Character and the Law


The Omoluabi principle of Iwa means Character. Character is the essential moral and ethical traits of which an individual consists. The degree of a person’s character is not always initially evident. In situations of conflict and adversity, however, character is revealed.

Our legal system is one where character is essential. Being an adversarial system, very little compares to the opposition and the antagonism that an advocate confronts on a regular basis. Such an advocate is faced with opposition from witnesses from the other side, another lawyer that is trying to thwart his/her success, as well as a judge that may sometimes be in total disagreement with the advocate’s case.

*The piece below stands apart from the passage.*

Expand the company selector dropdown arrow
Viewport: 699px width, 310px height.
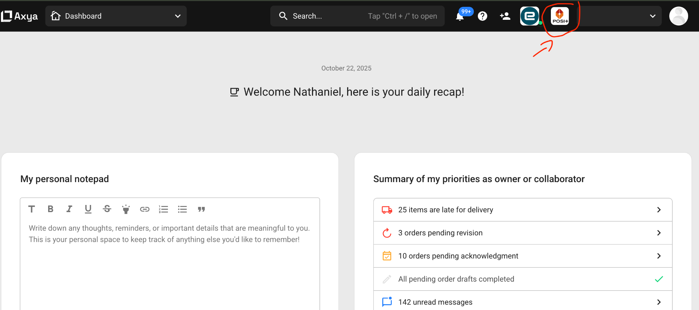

A lawyer regularly faces verbal attacks, sometimes personal ones, from different actors within the court room. Despite this, an advocate is called upon to maintain character that displays: dignity, focus, and self-control.
Further to that point, great cases are often decided based on the character of the parties involved. The justice system is primarily one of fact finding. While this is not a hard science, much is made of the participant’s dispositions to tell the truth. Honesty is a classic and universally praised character trait. Witnesses that display this trait are often more likely to be believed that those who do not.

In helping courts determine character, where permissible by law, courts will allow certain types of witnesses to be questioned as to their character. A witness’s propensity to lie, to be violent or irrational are parts of their character that evidence may be called on to establish.

Just like in the courtroom, character is also used to establish the truth about who an individual is on a day to day basis. As a person is tested and tried, the nature of their character will be revealed. It is for that reason that it is important that we all strive to cultivate great Omoluabi character traits.